Oh, what a difference a year makes. I started this blog just a little over a year ago with great intentions regarding consistent posts and emotional transparency as a part of my healing and growth. A couple months later I was still writing but stopped posting because this emotional transparency was just too hard. Fast forward a few more months and the writing ended altogether, my mind too mottled a place even for myself. My life is entirely different now than it was a year ago. It's not any better or worse, just changed. Even though I haven't maintained it, I'm thankful for this blog - it's important for me to be able to look back and see how the world looked through the eyes of who I was.
Survival has been the ever-running theme in my life and I suspect always will be to some degree. I wrote once that what nobody ever tells you about survival is that you don't get to choose the part of you which survives. When your one and only concern, your driving force, is simply to make it to the next moment, it doesn't matter what part of yourself you have to sacrifice to get there. This is absolutely true, and a little terrifying at times. What is equally true and exponentially more exciting is the fact that you do get to choose how to rebuild. When you stop surviving and start living you get the wonderful ability to assess the pieces left behind and create something beautiful out of them as a foundation for tomorrow.
The first step in assessment is definition.

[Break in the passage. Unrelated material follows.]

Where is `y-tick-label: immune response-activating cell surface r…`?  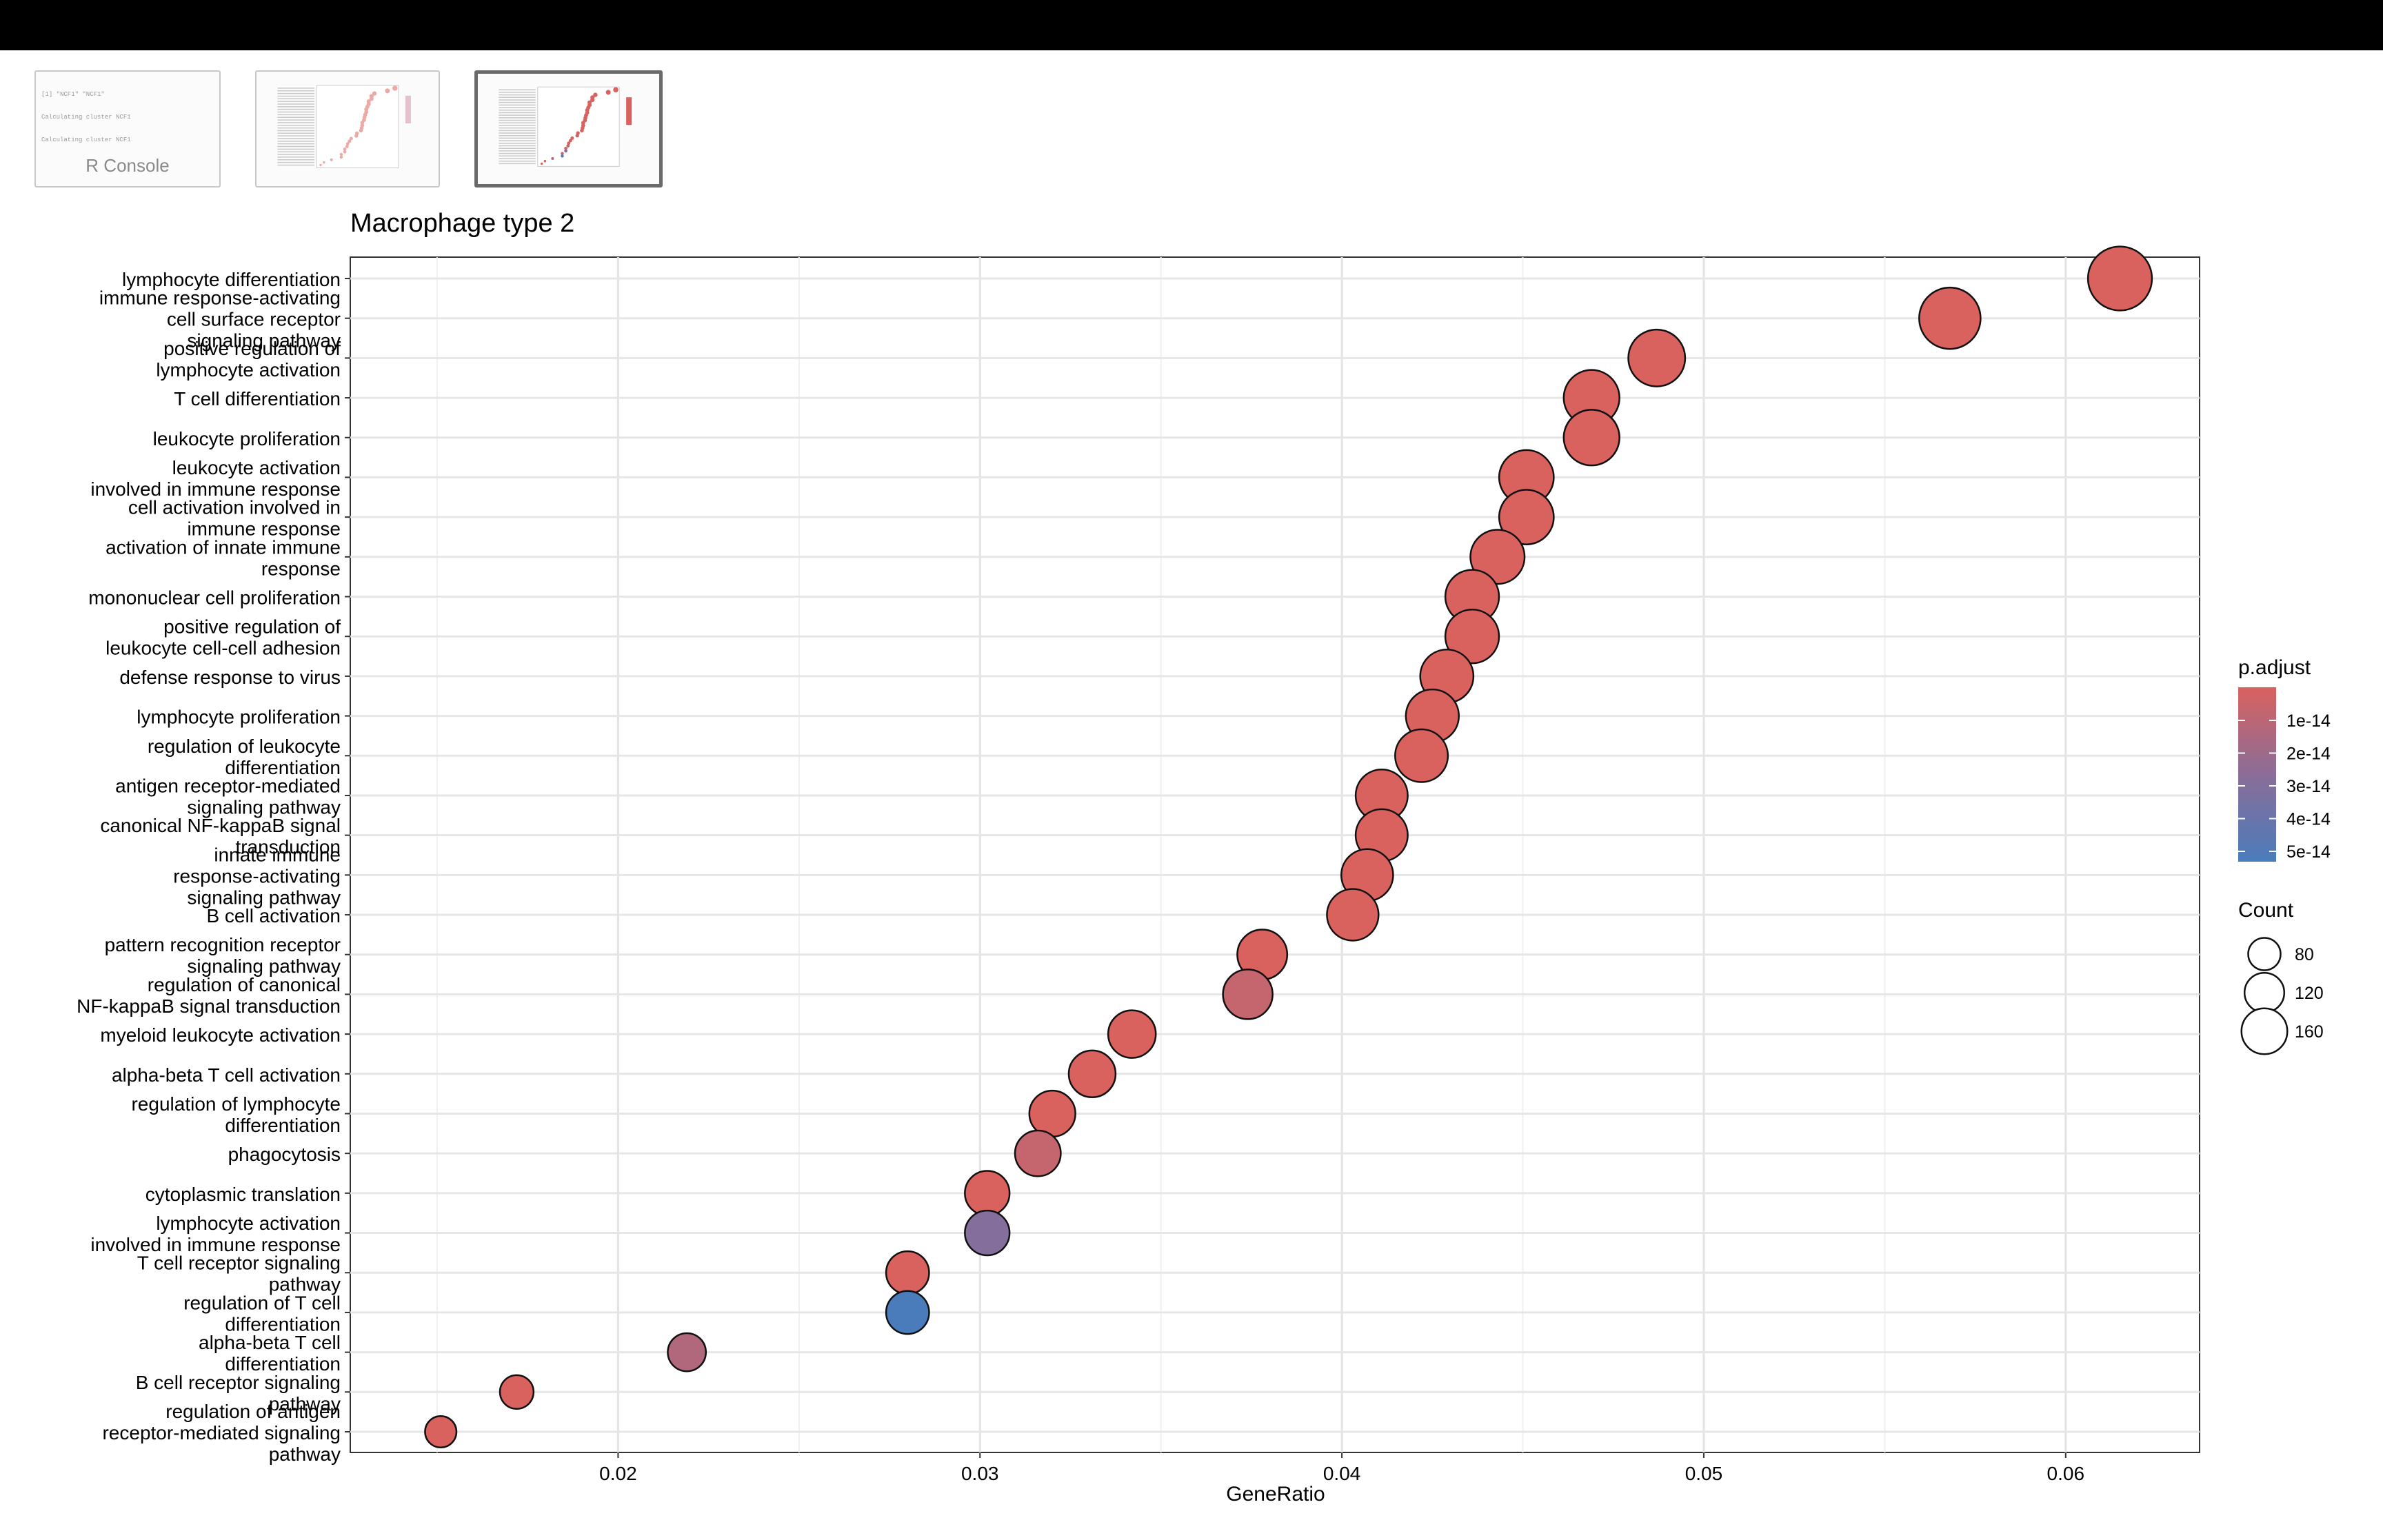
y-tick-label: immune response-activating cell surface r… is located at coordinates (220, 320).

Looking back on the Julie of a year ago I remember clear definitions of self. I was defined by being a survivor of melanoma. I was defined by being my best friend's...best friend. I was defined by being a Christian. I was defined by BPD. I was defined by surviving sexual assault. I was so weighted down by these definitions and the responsibility each one brought I couldn't move. It took stripping myself of all these labels to catch a glimpse of who I actually am.
Descartes asserted that in order to know anything, you must question everything. He even went so far as to question his own reality. When a friendship dissolves after spending nearly a decade viewing it as an integral part of your identity, questioning your own reality isn't such a stretch. When your faith has so long been a defining characteristic in your life and you suddenly find yourself questioning what you believe and how it all fits into your life, what is real? The people you would normally talk to hinge all their answers on a faith you're not sure you have so you just go deeper inside yourself to the place where loneliness becomes comfortable solitude. In solitude definitions don't matter, it's just you and your mirror.
My mirror showed me a broken girl with the strength to make something out of the shards. I am no longer defined by illness, sexual assault or anyone around me. These things did take pieces of me which are irreplaceable, but that doesn't mean I can't be whole. I think that's where I got tripped up for so long, I wanted my foundation to look the way I thought it would had these pieces remained. A different shape doesn't make it any less stable, just more...interesting. Imagine what can rise from such a foundation.